Vagabundeaba, paso a
paso, por aquella blanca extensión, impoluta, desierta, paso a paso, buscando
su camino, lenta y cuidadosamente, en la blanca llanura, desprovista casi por
completo de vegetación.
Recorría desde los
frondosos bosques del norte, abriéndose paso entre la floresta, marcada por el
color marrón de los árboles desprovistos de sus hojas en la estación,
descendiendo por las laderas, hacia las estrechas sendas, que daban paso a los
profundos desfiladeros que flaqueaban el camino.
Un rappel a las
profundidades del cañón, con llanuras tornándose más suaves lentamente, hasta
llegar a las blancas planicies, donde a lo lejos, en la lontananza, las suaves
colinas del centro norte de la región, paso a paso caminando bajo el firmamento
estrellado, guiándose por la luz de dos estrellas, sus fieles compañeras en ese
singular vagabundeo.
Descendía a lo alto de
las cumbres nevadas, donde tendido sobre su blanca extensión, se dejaba arrullar
por la brisa, contemplando el firmamento, antes de recolectar los frutos de las
encarnadas vayas que en su centro crecían, el más delicioso manjar que sus
labios habían probado jamás, antes de proseguir su camino hacia más al sur.
En las grandes planicies
del sur, dejando su vista vagar por los calmos alrededores en el silencio de la
noche.
Más allá de donde la
vista alcanzaba, se recortaba la silueta de los dos desfiladeros gemelos, con
el delicado cañón entre sus paredes de roca, un oasis, remanso de paz, donde
quedarse.
Caminó paso a paso, por
el desfiladero, hasta descender por las paredes del cañón, deslizándose hasta
el fin del camino.
Terminado su
vagabundeo, reemprendió el camino hacia el norte de vuelta, hasta que el sol de
nuevo estuviera alto en el horizonte.
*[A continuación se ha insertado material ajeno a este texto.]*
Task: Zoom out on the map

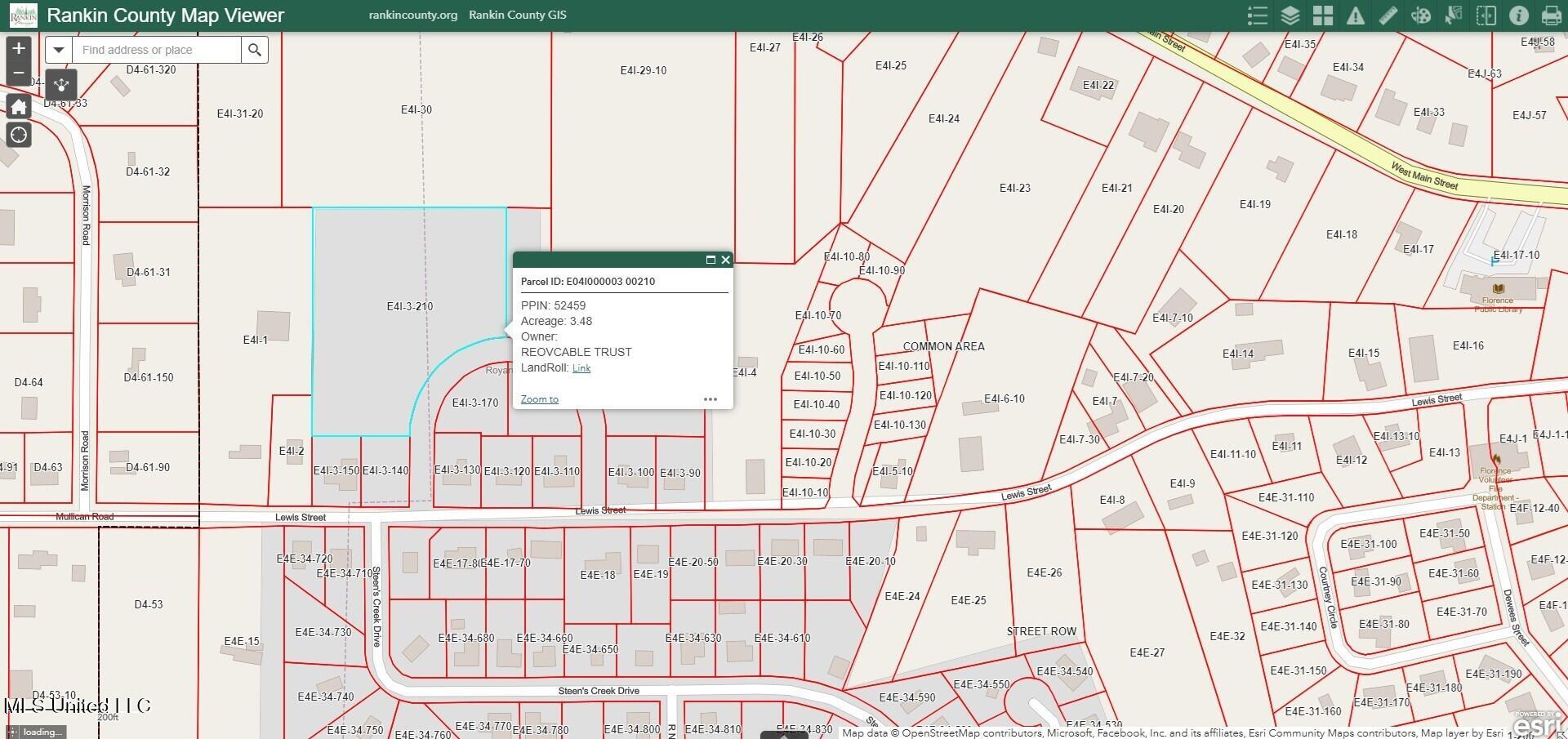Action: click(x=19, y=73)
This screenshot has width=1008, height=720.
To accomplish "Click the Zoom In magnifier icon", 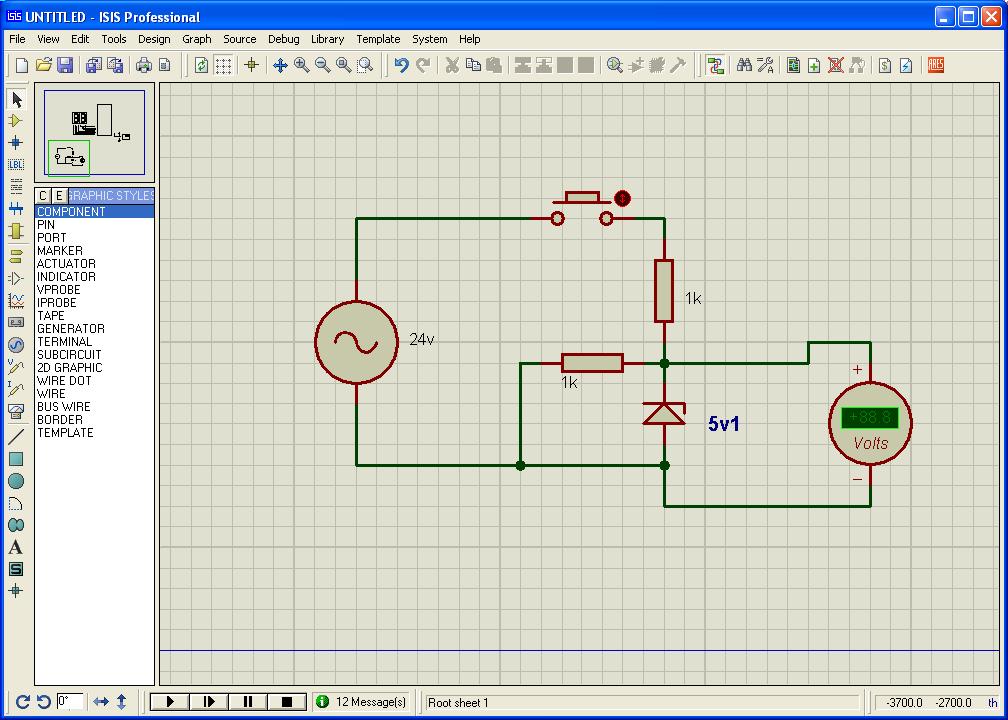I will tap(301, 65).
Conocía cada centímetro de aquellas
tierras como su mismo cuerpo, conocía cada rincón, cada secreto, pero jamás se
cansaba de recorrerlo, una noche, tras otra, regresando cada noche durante la
diurna separación, a ese lugar al que realmente pertenecía, a ese lugar donde
sentía que estaba donde realmente quería estar, donde estaba en su lugar en el
mundo.
Era allí, entre los
brazos de su amada, en la blanca tundra de su cuerpo desnudo, en el desfiladero
de sus piernas, en la llanura de su vientre, en las colinas de sus pechos, en
el bosque de su cabellera, en el firmamento de sus ojos, ese era su lugar en el
mundo, era ése donde quería quedarse para siempre, al abrigo del gélido
invierno del exterior.
Y en la mañana tendrían
que separarse para acudir cada uno a su trabajo. Él a su trabajo de profesor en
un instituto, ella de enfermera en un hospital, pero en la noche se
reencontrarían, en ese vagabundeo de besos y caricias.